> [EXERCISE INPUTS]:
=-=-=

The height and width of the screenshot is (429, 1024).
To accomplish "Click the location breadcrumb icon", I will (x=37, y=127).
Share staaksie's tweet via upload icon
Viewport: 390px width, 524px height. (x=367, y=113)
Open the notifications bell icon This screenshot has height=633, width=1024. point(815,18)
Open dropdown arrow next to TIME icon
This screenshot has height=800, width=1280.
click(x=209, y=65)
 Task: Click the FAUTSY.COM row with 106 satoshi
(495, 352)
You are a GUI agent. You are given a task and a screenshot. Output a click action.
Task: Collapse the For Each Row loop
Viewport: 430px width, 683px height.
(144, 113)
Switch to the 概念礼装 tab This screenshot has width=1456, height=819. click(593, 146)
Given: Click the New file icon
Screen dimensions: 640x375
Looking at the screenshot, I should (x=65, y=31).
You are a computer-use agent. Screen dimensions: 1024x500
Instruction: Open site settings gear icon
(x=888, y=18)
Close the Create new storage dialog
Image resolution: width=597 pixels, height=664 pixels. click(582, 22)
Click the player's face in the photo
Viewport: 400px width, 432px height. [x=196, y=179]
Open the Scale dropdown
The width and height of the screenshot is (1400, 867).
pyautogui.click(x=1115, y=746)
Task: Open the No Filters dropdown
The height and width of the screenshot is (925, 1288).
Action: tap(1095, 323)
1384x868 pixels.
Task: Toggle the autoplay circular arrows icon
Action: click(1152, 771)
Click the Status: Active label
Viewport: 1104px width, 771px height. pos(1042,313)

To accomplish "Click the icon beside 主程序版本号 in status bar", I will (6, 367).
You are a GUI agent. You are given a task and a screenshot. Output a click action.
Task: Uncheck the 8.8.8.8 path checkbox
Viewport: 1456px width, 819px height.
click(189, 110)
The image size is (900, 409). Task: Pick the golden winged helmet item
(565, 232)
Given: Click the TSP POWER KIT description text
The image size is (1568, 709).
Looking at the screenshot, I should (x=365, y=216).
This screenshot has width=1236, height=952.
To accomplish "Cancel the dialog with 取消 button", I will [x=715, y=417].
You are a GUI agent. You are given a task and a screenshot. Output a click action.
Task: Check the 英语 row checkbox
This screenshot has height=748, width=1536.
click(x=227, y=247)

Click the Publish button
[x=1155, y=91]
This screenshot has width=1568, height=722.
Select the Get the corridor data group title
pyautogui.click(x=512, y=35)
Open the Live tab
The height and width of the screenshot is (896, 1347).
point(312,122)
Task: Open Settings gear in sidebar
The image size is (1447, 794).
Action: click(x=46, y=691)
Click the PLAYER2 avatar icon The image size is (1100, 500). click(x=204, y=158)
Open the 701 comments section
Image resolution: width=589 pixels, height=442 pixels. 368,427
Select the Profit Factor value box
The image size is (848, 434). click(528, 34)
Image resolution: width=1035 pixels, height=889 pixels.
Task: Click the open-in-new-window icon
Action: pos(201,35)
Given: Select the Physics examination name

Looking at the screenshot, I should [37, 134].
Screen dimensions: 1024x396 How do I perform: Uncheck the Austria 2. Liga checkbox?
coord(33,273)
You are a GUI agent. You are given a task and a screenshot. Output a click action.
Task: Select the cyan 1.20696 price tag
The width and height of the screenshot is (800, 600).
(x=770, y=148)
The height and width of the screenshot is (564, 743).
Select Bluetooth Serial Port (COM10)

=-=-=

> [PROBLEM DESCRIPTION]: Repeat exactly the lines above, starting with the line that contains "The height and width of the screenshot is (564, 743)." and ending with the last line, both included, and nothing else.

> [SOLVED EXERCISE]:
The height and width of the screenshot is (564, 743).
Select Bluetooth Serial Port (COM10)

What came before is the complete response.